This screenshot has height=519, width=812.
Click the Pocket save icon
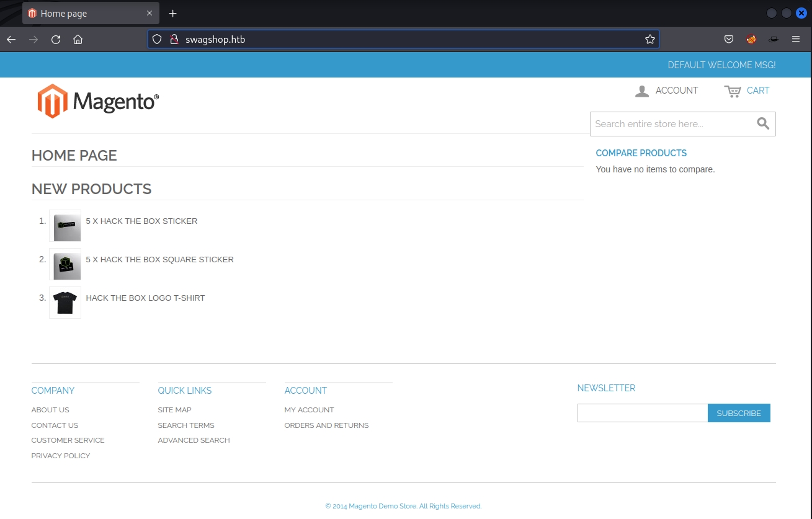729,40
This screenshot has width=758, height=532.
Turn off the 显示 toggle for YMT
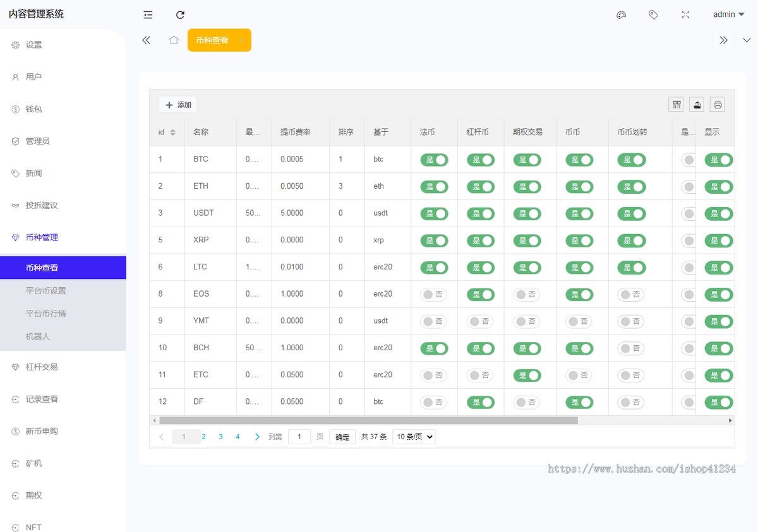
• • • •
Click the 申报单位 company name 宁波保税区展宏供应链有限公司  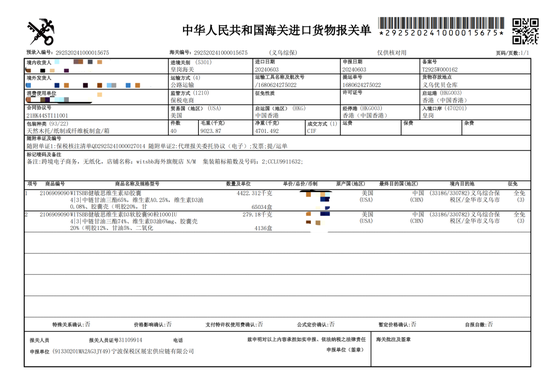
• • • •
To do: Using the data above, output the line that has "This screenshot has height=519, width=812.", the line that has "Turn off the 显示 toggle for YMT", and whatever lines fall between, each exactly as it stands and without pictures.

Answer section:
This screenshot has height=519, width=812.
Click the Pocket save icon
729,40
This screenshot has width=758, height=532.
Turn off the 显示 toggle for YMT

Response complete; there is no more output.